En fait les choses se passent comme si Vallée savait mieux que Creutzer ce que Creutzer avait vu. Ce n'est d'ailleurs pas la première fois qu'il nous fait le coup. Il l'avait déja fait à propos du prétendu atterrissage lyonnais relaté par l'archevèque Agobard. S'il y a un ouvrage de Vallée qui a mis l'ufologie en émoi, c'est bien Passport to Magonia. La Magonie, c'est une contrée fabuleuse, citée pour la première fois, par l'archevèque Agobard dans liber contra insulsam vulgi opinionem de grandine et tonitruis. Pour Agobard, c'est une croyance stupide qu'avait les Lyonnais de son temps (l'époque de Louis le débonnaire). Mais pour Vallée c'est une contrée d'outre espace, et même d'outre dimension.

Agobard explique:
Plerosque autem vidimus et audivimus tanta dementia obrutos, tanta stultitia alienatos, ut credant et dicant quamdam esse regionem, quae dicatur Magonia, ex qua naves veniant in nubibus, in quibus fruges, quae grandinibus decidunt, et tempestatibus pereunt, vehantur in eamdem regionem, ipsis videlicet nautis aereis dantibus pretia Tempestariis, et accipientibus frumenta vel caeteras fruges.

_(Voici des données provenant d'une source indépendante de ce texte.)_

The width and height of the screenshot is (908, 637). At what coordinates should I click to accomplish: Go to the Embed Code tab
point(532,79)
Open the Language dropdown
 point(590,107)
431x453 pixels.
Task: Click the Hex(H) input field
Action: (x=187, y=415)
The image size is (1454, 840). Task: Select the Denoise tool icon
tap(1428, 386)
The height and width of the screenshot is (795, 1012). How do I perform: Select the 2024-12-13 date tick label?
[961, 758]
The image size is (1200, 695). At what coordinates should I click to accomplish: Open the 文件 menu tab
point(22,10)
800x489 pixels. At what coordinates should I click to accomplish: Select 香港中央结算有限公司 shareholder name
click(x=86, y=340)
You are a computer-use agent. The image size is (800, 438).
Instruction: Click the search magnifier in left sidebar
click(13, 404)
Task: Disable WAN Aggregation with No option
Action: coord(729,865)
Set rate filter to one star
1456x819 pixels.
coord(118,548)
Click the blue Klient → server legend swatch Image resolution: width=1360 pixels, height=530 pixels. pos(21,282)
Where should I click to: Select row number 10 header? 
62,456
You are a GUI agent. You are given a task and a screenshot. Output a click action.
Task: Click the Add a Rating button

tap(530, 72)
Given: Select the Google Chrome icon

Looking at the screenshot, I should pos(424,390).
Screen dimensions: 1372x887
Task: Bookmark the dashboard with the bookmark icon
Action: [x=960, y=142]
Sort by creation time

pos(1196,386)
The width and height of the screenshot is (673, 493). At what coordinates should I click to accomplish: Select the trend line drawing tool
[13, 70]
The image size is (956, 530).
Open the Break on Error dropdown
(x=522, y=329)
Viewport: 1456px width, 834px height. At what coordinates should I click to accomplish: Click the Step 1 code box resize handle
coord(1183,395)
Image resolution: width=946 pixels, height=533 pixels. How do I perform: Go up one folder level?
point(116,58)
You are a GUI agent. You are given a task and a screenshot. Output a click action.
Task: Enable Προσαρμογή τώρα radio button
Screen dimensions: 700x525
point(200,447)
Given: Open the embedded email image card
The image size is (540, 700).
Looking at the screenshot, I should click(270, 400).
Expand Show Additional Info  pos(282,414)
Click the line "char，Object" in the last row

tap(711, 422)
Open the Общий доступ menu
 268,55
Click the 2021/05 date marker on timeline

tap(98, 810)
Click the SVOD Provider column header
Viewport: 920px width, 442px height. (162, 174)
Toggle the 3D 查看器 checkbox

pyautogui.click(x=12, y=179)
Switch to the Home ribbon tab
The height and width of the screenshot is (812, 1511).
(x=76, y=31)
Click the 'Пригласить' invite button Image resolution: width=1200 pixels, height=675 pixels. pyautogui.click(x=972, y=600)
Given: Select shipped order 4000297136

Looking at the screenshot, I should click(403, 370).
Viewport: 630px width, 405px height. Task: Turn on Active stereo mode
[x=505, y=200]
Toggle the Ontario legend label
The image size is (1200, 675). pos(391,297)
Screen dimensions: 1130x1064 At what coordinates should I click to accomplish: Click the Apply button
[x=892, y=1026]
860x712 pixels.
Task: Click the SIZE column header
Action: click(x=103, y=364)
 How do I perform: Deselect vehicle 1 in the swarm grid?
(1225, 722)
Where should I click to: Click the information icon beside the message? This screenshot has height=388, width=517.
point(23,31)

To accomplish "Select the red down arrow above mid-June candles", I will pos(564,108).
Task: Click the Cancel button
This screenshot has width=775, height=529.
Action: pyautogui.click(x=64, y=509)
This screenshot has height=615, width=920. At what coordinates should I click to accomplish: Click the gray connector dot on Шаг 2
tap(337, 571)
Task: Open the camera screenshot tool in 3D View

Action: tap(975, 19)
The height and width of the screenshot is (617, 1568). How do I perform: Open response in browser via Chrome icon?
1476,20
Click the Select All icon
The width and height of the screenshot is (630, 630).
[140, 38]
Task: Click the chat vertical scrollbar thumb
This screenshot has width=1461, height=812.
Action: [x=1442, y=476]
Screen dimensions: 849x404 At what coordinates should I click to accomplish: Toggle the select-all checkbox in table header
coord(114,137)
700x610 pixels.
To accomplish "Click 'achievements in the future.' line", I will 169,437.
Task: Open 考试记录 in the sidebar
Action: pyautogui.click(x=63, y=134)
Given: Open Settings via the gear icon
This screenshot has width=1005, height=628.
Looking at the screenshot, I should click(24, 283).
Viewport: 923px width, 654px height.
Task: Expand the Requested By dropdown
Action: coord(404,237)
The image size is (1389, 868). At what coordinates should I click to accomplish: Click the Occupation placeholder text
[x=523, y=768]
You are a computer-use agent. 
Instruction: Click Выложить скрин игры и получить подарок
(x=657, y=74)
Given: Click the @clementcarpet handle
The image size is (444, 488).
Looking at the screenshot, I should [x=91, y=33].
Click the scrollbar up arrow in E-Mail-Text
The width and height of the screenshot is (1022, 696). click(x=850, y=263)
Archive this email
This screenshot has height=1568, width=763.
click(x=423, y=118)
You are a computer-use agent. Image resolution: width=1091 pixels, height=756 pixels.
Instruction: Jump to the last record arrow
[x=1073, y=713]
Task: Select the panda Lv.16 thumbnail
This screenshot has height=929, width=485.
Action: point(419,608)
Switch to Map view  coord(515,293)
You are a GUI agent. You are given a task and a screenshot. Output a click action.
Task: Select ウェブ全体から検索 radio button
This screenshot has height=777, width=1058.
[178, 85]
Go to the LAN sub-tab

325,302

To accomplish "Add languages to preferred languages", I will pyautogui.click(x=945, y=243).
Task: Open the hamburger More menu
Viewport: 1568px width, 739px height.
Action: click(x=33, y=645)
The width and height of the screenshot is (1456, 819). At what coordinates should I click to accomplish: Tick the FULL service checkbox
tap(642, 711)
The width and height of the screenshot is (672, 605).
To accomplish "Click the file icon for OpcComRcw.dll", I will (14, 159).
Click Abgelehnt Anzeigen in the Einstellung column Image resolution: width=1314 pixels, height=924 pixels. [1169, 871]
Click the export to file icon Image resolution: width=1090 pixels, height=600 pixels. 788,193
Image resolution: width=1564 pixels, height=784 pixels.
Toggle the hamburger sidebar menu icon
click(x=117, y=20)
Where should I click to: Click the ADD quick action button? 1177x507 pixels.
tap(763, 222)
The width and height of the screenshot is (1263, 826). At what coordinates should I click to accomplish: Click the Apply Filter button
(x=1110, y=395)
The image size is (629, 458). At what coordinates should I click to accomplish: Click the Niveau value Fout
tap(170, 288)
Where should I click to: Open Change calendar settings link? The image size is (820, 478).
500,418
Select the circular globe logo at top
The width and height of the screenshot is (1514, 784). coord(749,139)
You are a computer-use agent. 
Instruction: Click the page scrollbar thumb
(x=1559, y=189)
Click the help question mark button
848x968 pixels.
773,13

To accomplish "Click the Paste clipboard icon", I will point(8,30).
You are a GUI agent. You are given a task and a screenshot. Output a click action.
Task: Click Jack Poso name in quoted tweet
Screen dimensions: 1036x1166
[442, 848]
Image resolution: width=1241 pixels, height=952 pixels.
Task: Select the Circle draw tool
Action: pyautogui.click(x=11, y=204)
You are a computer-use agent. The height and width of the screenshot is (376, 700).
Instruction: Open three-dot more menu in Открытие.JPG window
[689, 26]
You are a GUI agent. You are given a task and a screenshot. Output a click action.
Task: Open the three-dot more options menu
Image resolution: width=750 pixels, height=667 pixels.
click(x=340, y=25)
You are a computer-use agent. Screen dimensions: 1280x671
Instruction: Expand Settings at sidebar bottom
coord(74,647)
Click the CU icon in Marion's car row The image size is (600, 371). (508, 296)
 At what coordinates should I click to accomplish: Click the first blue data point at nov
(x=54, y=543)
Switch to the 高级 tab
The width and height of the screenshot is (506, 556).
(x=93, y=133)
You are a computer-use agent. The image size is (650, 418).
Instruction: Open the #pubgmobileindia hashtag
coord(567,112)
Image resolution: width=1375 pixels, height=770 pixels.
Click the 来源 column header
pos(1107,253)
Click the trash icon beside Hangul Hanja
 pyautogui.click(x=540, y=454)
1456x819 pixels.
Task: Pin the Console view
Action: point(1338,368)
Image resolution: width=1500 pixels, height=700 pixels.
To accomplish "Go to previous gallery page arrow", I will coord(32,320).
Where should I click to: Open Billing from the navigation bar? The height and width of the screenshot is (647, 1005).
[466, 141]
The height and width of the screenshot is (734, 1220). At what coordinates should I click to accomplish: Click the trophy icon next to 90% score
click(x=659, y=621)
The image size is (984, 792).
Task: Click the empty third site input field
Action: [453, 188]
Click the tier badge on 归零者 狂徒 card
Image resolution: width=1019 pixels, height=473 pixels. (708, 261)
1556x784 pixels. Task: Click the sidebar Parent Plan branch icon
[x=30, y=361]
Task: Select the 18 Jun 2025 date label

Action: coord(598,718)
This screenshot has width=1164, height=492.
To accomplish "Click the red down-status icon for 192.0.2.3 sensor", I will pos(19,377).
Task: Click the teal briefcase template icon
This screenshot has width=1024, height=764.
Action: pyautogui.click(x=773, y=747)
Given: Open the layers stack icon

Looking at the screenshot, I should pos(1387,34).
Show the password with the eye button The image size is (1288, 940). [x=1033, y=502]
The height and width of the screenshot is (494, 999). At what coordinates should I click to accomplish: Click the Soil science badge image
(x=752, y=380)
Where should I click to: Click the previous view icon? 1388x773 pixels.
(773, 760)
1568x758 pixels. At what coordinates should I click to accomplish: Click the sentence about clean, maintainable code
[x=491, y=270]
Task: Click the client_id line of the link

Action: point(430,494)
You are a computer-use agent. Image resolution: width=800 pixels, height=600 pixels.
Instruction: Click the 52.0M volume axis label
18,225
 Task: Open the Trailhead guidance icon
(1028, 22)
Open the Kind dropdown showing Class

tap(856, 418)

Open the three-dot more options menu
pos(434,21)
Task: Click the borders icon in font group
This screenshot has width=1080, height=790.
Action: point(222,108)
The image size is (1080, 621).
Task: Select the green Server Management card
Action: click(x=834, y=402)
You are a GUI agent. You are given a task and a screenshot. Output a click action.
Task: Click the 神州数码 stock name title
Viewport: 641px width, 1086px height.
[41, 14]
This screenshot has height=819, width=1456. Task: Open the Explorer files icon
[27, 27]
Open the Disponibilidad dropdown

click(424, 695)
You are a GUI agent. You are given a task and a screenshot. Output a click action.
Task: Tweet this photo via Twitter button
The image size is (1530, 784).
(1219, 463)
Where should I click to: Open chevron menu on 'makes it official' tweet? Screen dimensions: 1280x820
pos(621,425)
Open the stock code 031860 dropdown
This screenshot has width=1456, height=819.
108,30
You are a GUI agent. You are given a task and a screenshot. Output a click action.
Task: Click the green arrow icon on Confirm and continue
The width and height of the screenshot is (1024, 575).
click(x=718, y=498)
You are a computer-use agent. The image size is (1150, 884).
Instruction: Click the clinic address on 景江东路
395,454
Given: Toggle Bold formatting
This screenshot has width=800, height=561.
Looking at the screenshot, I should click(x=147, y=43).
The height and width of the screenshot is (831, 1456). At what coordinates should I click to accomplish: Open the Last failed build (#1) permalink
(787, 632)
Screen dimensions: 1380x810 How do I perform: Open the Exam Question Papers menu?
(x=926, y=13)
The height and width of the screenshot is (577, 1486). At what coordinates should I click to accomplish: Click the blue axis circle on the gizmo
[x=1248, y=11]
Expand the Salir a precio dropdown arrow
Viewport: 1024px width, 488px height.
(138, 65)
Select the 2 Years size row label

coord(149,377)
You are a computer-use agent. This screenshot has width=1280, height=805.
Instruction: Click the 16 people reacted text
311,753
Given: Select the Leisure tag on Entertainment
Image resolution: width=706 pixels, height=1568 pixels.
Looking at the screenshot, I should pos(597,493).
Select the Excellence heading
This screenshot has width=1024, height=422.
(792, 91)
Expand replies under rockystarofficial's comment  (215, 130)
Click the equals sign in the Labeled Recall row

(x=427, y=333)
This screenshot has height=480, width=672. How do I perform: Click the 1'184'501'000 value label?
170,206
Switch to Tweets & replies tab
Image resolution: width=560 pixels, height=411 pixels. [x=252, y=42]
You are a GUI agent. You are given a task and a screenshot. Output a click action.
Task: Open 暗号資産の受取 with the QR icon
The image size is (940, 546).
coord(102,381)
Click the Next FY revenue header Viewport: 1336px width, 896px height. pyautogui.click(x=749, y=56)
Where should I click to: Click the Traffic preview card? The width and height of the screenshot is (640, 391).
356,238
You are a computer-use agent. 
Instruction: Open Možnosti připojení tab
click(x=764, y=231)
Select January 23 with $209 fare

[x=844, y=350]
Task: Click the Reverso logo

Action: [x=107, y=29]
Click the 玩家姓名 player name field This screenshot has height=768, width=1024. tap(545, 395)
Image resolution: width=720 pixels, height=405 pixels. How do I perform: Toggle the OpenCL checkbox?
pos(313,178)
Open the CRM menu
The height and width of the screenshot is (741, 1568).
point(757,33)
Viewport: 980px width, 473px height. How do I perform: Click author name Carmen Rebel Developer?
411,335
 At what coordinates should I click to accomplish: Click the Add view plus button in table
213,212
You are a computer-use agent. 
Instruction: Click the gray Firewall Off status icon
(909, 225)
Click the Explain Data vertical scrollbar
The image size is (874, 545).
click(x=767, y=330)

Ex his item tam profunda stultitia excaecatis, ut haec posse fieri credant, vidimus plures in quodam conventu hominum exhibere vinctos quatuor homines, tres viros, et unam feminam, quasi qui de ipsis navibus ceciderint: quos scilicet per aliquot dies in vinculis detentos, tandem collecto conventu hominum exhibuerunt, ut dixi, in nostra praesentia, tanquam lapidandos. Sed tamen vincente veritate, post multam ratiocinationem, ipsi qui eos exhibuerant, secundum propheticum illud confusi sunt, sicut confunditur fur quando deprehenditur.
Et nous en avons aussi vu et entendu beaucoup, enfoncés dans tant de folie, aliénés de tant de sottise, qu'ils croient et disent qu'il existe une certaine contrée, qui s'appelle la Magonie, d'où, à travers les nuages, viennent des navires, dans lesquels les fruits, que les grèles ont abattu, et que les tempètes ont fait périr, sont transportés dans cette même contrée, par ces prétendus navigateurs aériens en ayant donné le prix aux tempestaires, et en ayant reçu les blés et autres fruits.
Et parmi ceux ci, aveuglés d'une sottise tellement profonde, qu'ils croyaient ces choses possibles, nous en vimes plusieurs dans une certaine assemblée d'hommes, montrer ligotés quatre personnes, trois hommes et une femme, comme s'ils étaient tombés de ces fameux navires, qui étaient apparemment retenus dans les liens depuis quelques jours, et qu'à la fin ils montrèrent à cette petite assemblée d'hommes, afin, je le disais, qu'ils soient comme lapidés en notre présence. Mais cependant la vérité ayant vaincu, après beaucoup d'argumentation, ceux qui les avaient montré, furent confus, selon ce prophéte, comme le voleur est confus quand il est surpris.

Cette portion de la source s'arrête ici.